From retail to transport, startups across the country have brought innovation and disruption to their sectors, changing the way investors look at small businesses and entrepreneurships. Third to the United States and China in global rankings, India recorded 21 unicorn enterprises in early 2020. Digital payments saw the largest boost in the country over the last few years. Furthermore, online retail made it big with Walmart’s acquisition of Flipkart, the world’s biggest e-commerce deal, impacting not just the segment, but also its competitors and customers. Other companies in the spotlight were OYO, Zomato, Swiggy, Udaan. India also houses BYJU’s, which was the most valued edtech company worldwide.
In terms of investments, Japanese giant Softbank led the funding race with over - eight billion U.S. dollars invested in India since 2014, as it aims for a whopping 100-billion-dollar vision fund. Over five billion dollars of funding also came from Chinese companies Alibaba, Tencent, T.R. Capital and Hillhouse Capital between 2015 and 2019. Other investors include American company Sequoia. This was despite the fact that FDI inflows into the country were of the largest value from Singapore, with Japan and China far behind. The sectors benefitting from these were primarily financial services and technology, along with telecom and automotive.
The surge in private equity and venture capital funding for new enterprises had been immense within the last decade. The reasons for this include an increasing number of foreign investors and a startup friendly political environment in the government’s policies. This growth in investment was likely to be impacted by the onslaught of the coronavirus (COVID-19) pandemic and consequent lockdown in 2020, causing widespread disruptions within the ecosystem.

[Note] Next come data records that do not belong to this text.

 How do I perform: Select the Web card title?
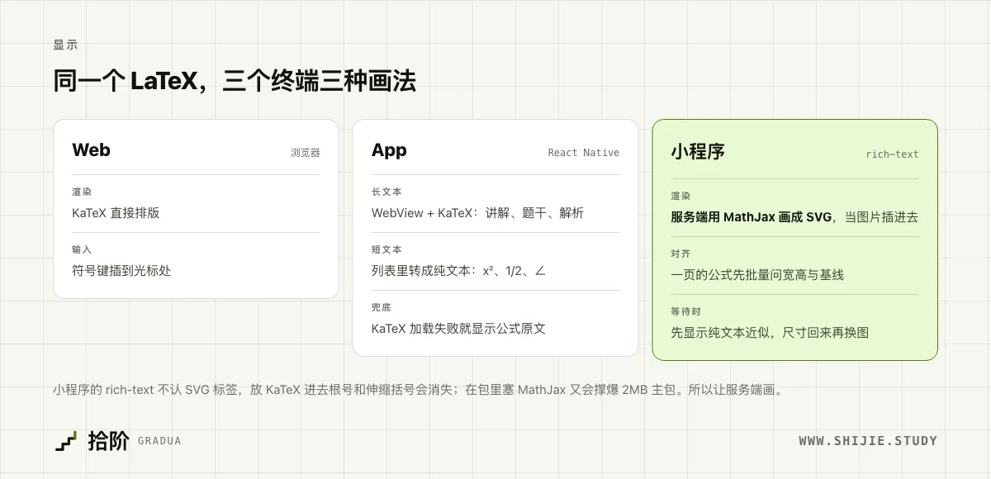tap(91, 150)
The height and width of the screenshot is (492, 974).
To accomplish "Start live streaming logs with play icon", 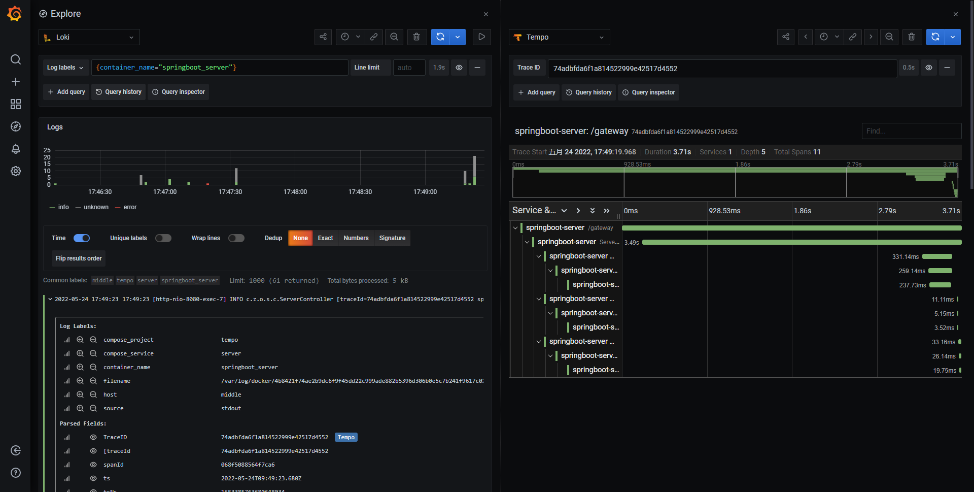I will pyautogui.click(x=481, y=37).
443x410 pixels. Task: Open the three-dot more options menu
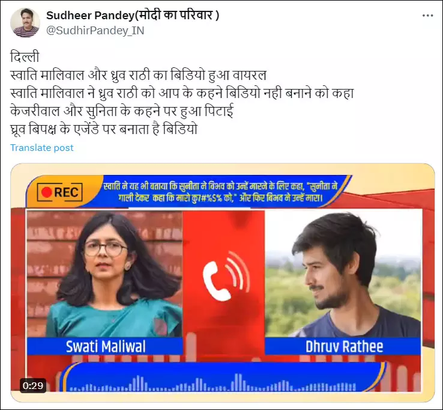tap(427, 16)
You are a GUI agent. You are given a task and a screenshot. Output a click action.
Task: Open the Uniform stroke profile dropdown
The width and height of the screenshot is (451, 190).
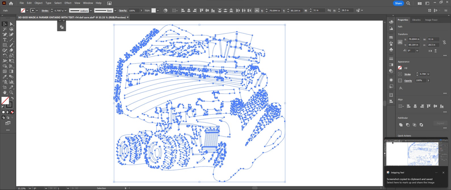(x=91, y=10)
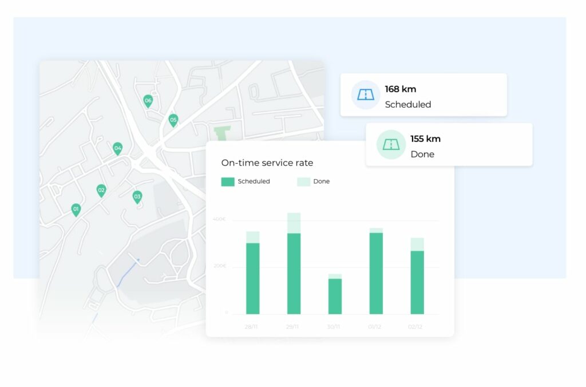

Nine in ten startups showed declining revenues, while a third halted operations in May 2020. Early and mid-stage businesses were most affected, a majority of which were B2C enterprises. A small share reported cash reserves that would last over nine months despite the government’s efforts of collaborations to offer continued support through the pandemic. Of these, the worst hit belonged to the fintech, healthcare, and retail sectors. On the bright side, artificial intelligence was expected to see a boost in spite of the times. With larger companies stepping in for support, and central and state governments easing policies, it remains to be seen how startups will survive this unprecedented year.